Mukosa mulut dan lidah terlihat merah muda, lembab. Bibir lembab, mukosa dan

faring tetap bersih. Gusi basah, gigi terlihat bersih dan licin. Lidah berwarna merah

muda dan tidak kotor (bila pasien menggunakan gigi palsu dilepas dahulu dan bila

ada akumulasi sekret maka dibersihkan dahulu).

5. Larutan yang digunakan oral hygiene


Chlorhexidine adalah antiseptik golongan bisbiguanide yang telah lama disetujui

untuk digunakan sebagai penghambat pembentukan plak gigi dan gingivitis

sehingga digunakan sebagai oral hygiene pada pasien penurunan kesadaran di ruang

ICU (Sharma, Suresh K., & Jasbir Kaur 2012). Chlorhexidine telah terbukti dapat

mengikat bakteri, hal ini dimungkinkan karena adanya interaksi antara muatan

positif dari molekul chlorhexidine dan dinding sel bakteri yang bermuatan negatif.

Interaksi ini akan meningkatkan permeabilitas dinding sel bakteri yang

menyebabkan membran sel ruptur, terjadinya kebocoran sitoplasma, penetrasi ke

dalam sitoplasma, dan pada akhirnya menyebabkan kematian pada mikroorganisme

(Prijantojo, 1996 dalam Puspita, Komang Yullan, 2014).

Kelebihan utama chlorhexidine dibandingkan dengan obat kumur lainnya adalah

perlekatannya dengan substansi (jaringan rongga mulut). Ikatan yang baik dengan

jaringan lunak maupun keras pada mulut menyebabkan efek chlorhexidine bertahan

dalam jangka waktu yang lama setelah digunakan. Produk yang mengandung

chlorhexidine konsentrasi tinggi harus dijauhkan dari mata dan telinga, karena

berbahaya bagi organ tersebut.
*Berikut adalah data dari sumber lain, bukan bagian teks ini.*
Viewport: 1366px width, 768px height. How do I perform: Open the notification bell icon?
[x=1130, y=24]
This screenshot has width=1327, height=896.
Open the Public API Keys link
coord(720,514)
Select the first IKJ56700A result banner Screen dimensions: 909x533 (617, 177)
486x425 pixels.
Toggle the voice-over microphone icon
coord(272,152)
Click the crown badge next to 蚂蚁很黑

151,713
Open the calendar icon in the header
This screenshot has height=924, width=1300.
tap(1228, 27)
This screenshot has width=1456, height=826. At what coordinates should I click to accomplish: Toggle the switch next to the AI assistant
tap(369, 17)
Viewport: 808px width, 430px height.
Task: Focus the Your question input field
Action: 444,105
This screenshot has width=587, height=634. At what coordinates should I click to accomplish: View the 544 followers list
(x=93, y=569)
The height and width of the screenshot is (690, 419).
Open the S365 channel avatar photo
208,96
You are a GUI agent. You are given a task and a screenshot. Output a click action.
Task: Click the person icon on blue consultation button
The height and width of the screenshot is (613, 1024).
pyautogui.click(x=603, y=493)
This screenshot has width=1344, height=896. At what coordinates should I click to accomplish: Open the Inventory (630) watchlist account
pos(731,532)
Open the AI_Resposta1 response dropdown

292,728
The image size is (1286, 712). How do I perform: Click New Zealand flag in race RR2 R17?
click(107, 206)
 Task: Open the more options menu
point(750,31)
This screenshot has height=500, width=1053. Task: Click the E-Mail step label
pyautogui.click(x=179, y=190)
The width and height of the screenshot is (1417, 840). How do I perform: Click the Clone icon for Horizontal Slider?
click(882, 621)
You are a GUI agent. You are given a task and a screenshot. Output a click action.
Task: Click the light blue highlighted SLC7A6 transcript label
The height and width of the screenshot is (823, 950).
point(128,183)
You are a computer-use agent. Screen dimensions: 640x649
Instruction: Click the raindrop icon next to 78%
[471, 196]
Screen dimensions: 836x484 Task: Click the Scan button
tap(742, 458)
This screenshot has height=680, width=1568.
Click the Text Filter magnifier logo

Pada konsentrasi rendah chlorhexidine aman

digunakan untuk cairan yang kontak lensa (Hennesey, 1973 dalam Puspita, Komang

Yullan, 2014).

Chlorhexidine dinetralisasi oleh pasta gigi, terutama yang mengandung sodium

lauryl sulfate dan sodium monofluorophosphat. Meskipun data masih terbatas, untuk

memaksimalkan efektivitas chlorhexidine disarankan memberi jarak 30 menit

sampai dua jam antara waktu menyikat gigi dan berkumur (Kolahi dan Soolari, 2006

dalam Puspita, Komang Yullan, 2014). Berkumur yang terlalu sering menggunakan
chlorhexidine juga dapat menimbulkan sensasi terbakar, perubahan persepsi rasa

dan iritasi (Gurgan dkk, 2006 dalam Puspita, Komang Yullan, 2014).